Особенно, если учесть, что хладнокровия мне не дали Великие Боги. Решили, видимо, что и так обойдусь.
Мне страшно. Но страх — противник давний, знакомый, с ним я давно научилась бороться. А что делать с глухой тоской, подкравшейся внезапно и захватившей позиции раньше, чем я успела выстроить оборону. Она ударила по самому больному месту. Я ведь, пожалуй, только сейчас начала понимать, как много оставляю здесь. Престол — чепуха, главное — Даяна и Вивиан. Они остаются. И я не могу позвать их с собой, потому что уход предопределен или не предопределен каждому заранее. И каждому — в свой час. В этом уход похож на смерть. Даяна и Вивиан — люди. В полном смысле слово и со всеми вытекающими последствиями. Они привязаны к миру за Периметром миллионами невидимых нитей. И эти нити НИКОГДА не рвутся сами по себе потому, что перетерлись или отсырели. Только — если суждено, а суждено не всем.
Единственный, кого я смогу позвать с собой — это Рей, и он не откажется.

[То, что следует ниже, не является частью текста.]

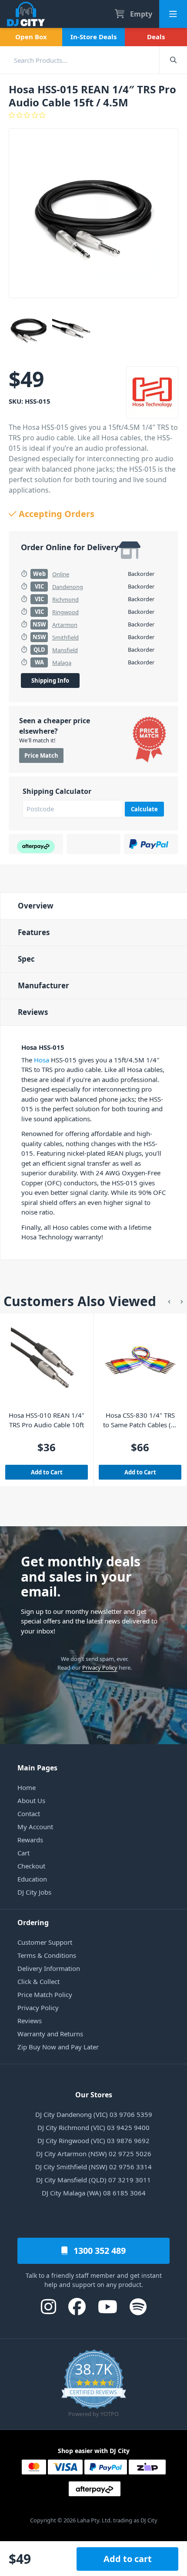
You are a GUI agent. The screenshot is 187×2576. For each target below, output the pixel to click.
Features (34, 932)
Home (26, 1787)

А когда это случится — все барьеры меж нами рухнут. Это тоже закон. Теряя человеческую сущность я приобрету некоторые права. Но возместит ли это потерю?
Боги, какой стыд! Я — принцесса, торгуюсь как базарная баба.
Ночь проходит без происшествий. Наступает рассвет. Малиновый с серым. И с дождем, куда же от него деться. Днем я буду отдыхать, развлекаться и наслаждаться жизнью как сумею. Может быть встречусь с друзьями. Или с Реем. А ночью придут Охотники. А может это случится на следующую ночь. Или в ту, которая придет за ней. Самое лучшее — не думать об этом сейчас, пока у меня еще есть время жить.
Но существует кое-что похуже Охотников. О том, что происходит со мной, могут узнать друзья. Я не хочу терять их до того, как это станет неизбежным.
5.
Как лист осенний кружится
И падает
Падает день.
Долгий, красивый и яркий.
Тень от луны…
Моего одиночества тень
Не подходи!
Этой ночью я наше родство
Не признаю!
Плач за окном — не пущу!
Я жестока от счастья.
И от того, что так хрупко,
Так кратко оно.
Странным аккордом закончится песня
И лопнет струна.
Тень от луны, как забытая в спешке собака…
День мой счастливый,
Ты был ли?
Ты был ли со мной?!
В Городе Дождя бывает и солнце. Это не значит, что оно сияет во все лопатки с ослепительно голубого небосвода, отнюдь. Такого, пожалуй, не припомнят и старожилы. Кстати, неплохо бы поболтать об этом с Гомером. Но я, к величайшему стыду моему, совсем не знакома с ним. Когда я появилась в Городе Дождя, все дороги вели в сторону от греческого квартала. Друзья не представили нас друг другу а сама я подойти не решилась. Может быть, еще наберусь самоуверенности. Потом.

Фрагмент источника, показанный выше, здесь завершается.